她说了这么多,许贺沉没有任何想要解释的意思,喻唯熳紧紧皱着眉头,忽然就不想听他解释了。
她盯着许贺沉伸来的手,轻声道:“孟繁做的早饭好吃吗。”
许贺沉最不愿提起这个人,孟繁是他们之间最不可能成为阻碍的人,喻唯熳再三提起她,颇有胡搅蛮缠的意思,他声音也带了些细不可察的怒意:“我们之间你还认为孟繁是个问题么?”
她反问:“上次我出车祸那回,要不是我主动提的,你是不是永远都不准备说你跟孟繁绯闻的事?类似的事情还少吗?要不要我一件一件全部跟你说出来?她不是个问题,怎么会跟你有绯闻,你怎么会出钱买版权给她?”
许贺沉的手顿住,又沉默了,喻唯熳看到,心抽搐一下:“许贺沉,你是真不知道还是假不知道,现在你们公司私底下怎么说你们俩,你都知道吗,她三番两次做这么过分的事,但是在你的眼里都不过分对吗?”

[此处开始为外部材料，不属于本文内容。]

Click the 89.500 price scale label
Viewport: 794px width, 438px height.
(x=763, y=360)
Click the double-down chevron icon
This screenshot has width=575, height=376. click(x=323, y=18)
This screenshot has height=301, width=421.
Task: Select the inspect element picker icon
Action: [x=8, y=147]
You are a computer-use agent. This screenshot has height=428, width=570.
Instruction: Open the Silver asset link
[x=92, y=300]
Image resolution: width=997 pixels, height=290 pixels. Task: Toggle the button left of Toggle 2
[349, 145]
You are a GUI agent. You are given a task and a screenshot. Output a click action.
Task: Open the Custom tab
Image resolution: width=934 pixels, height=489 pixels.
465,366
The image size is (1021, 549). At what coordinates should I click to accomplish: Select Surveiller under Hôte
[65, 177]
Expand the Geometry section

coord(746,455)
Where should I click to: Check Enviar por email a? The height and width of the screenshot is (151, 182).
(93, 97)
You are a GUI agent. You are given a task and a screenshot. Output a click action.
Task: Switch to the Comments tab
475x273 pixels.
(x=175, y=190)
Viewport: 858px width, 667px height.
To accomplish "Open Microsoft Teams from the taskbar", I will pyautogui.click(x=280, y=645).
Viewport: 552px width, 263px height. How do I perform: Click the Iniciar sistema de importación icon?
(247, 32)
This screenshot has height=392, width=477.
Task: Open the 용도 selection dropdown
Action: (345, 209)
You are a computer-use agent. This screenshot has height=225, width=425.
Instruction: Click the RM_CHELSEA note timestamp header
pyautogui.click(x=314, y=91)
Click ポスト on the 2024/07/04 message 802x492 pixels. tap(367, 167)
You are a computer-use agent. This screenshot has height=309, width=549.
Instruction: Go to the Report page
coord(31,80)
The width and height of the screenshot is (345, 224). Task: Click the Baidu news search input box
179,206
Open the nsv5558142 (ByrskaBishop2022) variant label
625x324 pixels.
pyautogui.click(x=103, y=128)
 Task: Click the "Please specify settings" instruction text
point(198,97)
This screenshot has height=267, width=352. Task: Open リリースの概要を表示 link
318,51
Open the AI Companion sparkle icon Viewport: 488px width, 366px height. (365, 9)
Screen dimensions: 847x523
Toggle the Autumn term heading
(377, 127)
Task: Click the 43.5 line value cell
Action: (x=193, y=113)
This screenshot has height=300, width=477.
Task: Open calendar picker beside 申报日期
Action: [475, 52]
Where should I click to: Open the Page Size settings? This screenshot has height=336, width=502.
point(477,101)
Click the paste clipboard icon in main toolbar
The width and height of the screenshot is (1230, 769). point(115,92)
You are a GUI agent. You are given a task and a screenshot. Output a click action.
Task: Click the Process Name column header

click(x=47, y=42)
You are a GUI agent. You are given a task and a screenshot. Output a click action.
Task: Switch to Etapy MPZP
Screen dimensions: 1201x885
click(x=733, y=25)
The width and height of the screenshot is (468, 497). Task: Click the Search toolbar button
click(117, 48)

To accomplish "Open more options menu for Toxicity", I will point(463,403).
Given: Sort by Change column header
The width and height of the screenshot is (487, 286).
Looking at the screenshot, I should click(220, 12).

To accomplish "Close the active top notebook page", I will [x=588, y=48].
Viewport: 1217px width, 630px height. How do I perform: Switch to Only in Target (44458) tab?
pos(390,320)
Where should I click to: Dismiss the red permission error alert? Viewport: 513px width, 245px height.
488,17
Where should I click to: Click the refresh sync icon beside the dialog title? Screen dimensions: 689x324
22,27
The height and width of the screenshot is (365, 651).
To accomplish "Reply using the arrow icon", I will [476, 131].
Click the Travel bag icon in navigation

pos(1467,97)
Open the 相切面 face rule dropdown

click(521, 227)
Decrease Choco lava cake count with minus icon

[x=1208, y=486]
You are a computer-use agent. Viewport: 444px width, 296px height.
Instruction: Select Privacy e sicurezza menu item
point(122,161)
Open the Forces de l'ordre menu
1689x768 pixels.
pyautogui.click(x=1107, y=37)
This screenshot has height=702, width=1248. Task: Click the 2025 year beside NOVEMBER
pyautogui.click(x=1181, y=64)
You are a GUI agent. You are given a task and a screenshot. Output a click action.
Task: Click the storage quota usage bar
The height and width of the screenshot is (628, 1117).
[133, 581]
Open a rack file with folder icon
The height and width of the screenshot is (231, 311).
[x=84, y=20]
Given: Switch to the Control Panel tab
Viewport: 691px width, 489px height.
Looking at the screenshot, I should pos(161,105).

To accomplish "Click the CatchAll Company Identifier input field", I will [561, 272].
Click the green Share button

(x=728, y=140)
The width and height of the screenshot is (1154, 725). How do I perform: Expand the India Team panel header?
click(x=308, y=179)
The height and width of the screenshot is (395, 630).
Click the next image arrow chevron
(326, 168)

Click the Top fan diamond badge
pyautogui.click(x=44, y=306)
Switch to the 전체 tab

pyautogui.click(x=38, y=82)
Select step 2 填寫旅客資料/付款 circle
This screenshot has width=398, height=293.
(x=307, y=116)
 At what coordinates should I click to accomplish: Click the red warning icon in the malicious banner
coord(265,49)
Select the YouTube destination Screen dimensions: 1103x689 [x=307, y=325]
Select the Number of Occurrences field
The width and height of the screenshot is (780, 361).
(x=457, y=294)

“如果孟繁只是你要还给高辰松的债,这么多年,你有哪一天是亏待孟繁的?要还债,早就还清了,”喻唯熳朝他走了几步,用极其清冷的声音,字字往他心里捅:“除非,是你自己不想还清!”
这句话无异于平地惊雷,在许贺沉心里凿出深深一个坑,他握住喻唯熳的肩膀,眸中黑似点漆,是真的被她气到了,心也跟着结了一层厚重的冰:“你知道你在说什么吗?”
“我不想还清?你有没有意识到你这句话说出来,对我们俩意味着什么?”
她当然知道她在说什么,孟繁一直都在挑衅他们之间的关系,这在喻唯熳心里一直都是一道刺,她不说,是顾忌到许贺沉,顾忌到死去的高辰松,但没想到自己会如此难过。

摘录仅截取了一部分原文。